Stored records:
- - - - - - -

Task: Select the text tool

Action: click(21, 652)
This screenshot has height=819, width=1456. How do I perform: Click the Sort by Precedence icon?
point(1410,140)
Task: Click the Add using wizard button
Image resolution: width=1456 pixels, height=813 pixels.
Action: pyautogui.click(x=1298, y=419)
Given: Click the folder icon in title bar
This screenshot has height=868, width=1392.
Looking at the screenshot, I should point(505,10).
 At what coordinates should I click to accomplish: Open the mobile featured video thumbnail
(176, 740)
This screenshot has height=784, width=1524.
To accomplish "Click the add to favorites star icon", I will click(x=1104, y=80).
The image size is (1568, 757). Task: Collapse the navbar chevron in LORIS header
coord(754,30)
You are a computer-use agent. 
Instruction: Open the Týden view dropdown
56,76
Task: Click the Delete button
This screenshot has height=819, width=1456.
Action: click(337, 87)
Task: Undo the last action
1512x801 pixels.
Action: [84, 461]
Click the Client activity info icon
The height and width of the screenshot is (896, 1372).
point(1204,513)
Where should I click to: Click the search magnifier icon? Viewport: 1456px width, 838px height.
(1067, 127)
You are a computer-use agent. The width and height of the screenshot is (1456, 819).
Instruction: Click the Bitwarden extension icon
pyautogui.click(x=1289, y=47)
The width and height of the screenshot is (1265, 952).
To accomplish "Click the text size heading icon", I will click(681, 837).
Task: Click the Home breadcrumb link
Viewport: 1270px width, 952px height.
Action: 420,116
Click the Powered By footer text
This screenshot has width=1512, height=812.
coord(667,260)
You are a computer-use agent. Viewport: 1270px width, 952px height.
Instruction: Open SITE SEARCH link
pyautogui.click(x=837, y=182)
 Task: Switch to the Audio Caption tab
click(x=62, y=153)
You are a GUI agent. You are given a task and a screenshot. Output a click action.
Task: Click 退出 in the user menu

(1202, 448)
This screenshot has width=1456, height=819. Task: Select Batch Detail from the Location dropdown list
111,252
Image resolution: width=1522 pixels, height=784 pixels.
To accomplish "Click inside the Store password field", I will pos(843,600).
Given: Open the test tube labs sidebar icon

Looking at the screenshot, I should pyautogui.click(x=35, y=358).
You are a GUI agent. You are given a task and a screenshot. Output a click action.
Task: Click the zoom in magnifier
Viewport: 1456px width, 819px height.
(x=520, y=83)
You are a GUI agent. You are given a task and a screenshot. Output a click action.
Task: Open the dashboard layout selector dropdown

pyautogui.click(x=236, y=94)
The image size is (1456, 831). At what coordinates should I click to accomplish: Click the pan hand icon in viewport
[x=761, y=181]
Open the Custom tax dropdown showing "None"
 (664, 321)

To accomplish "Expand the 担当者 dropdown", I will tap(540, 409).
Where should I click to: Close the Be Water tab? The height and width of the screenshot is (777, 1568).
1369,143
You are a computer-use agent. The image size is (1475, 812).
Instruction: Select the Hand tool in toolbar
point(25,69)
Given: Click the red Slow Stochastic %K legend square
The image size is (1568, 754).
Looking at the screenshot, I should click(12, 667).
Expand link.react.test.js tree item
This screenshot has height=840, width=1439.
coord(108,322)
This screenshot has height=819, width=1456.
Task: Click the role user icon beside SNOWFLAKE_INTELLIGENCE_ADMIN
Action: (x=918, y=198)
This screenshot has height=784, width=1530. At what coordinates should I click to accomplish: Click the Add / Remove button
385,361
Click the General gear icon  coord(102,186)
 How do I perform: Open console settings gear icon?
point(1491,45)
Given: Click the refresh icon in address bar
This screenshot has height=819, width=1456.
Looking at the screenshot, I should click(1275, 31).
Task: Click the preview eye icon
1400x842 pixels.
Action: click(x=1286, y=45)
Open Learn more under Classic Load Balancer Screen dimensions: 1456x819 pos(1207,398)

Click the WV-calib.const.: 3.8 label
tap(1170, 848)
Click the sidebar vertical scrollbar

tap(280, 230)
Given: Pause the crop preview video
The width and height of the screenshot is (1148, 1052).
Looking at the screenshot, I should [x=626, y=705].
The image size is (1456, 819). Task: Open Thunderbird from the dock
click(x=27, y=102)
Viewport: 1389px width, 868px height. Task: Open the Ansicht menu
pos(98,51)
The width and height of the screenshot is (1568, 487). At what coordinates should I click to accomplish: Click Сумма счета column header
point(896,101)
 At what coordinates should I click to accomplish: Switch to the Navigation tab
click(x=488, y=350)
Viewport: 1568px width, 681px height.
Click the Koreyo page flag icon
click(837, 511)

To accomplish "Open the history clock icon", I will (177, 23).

- - - - - - -

**Task statement**
Above are the records; report each line in them that includes the word "will".

**Problem solution**
To accomplish "Click the add to favorites star icon", I will click(x=1104, y=80).
To accomplish "Click the text size heading icon", I will click(681, 837).
To accomplish "Click inside the Store password field", I will pos(843,600).
To accomplish "Expand the 担当者 dropdown", I will tap(540, 409).
To accomplish "Open the history clock icon", I will (177, 23).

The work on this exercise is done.